Special Report

25 Women Who Shaped the Feminist Movement

Sarah Morris / Getty Images

One hundred years ago, the goal uniting feminists in the United States was gaining the right to vote. Since then, feminism has come to mean different things to different people.

From the women’s liberation movement of the ’60s to the Women’s March on Washington in 2017, feminism has become increasingly more inclusive of the needs of all women, regardless of race, religion, or class.

24/7 Wall St. compiled a list of hundreds of women known for their influence on feminism. First, we gauged influence by reviewing the number of Wikipedia page views over the five years through the end of 2017. We then narrowed down the list down to women active from the 1960s to today, selecting women whose efforts represent the diverse array of causes that fall under the umbrella of modern feminism. We refined the list further by consulting Karla Strand, the Gender and Women’s Studies Librarian at the University of Wisconsin System.

As the #metoo movement, Black Lives Matter movement, and the Women’s March have gained momentum, modern feminism is increasingly calling for previously unheard voices to take the podium, and for all women to unite for the rights of immigrants, people with disabilities, and transgender women. Though we have left out hundreds of prominent feminists and included some controversial figures, the women we have chosen have helped shape the complexities of what feminism is today.

Click here to see 25 women who have shaped modern feminism.

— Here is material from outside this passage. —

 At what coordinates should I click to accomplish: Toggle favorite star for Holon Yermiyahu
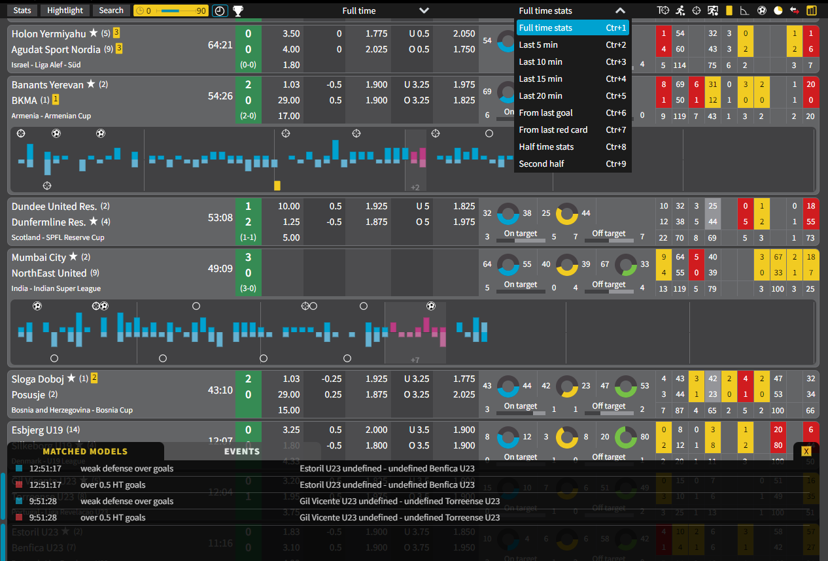94,33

Source: Peter Kramer / Getty Images

1. Betty Friedan
> Occupation: Writer
> Known for: The Feminine Mystique

Betty Friedan’s 1963 book “The Feminine Mystique” is often credited with igniting the women’s rights movement of the ’60s and ’70s as it rejected women’s roles as mothers and wives first, individuals second. In 1966, Friedan co-founded the National Organization for Women, which ran campaigns to gain better access for women to jobs, childcare, abortions, and representation in government.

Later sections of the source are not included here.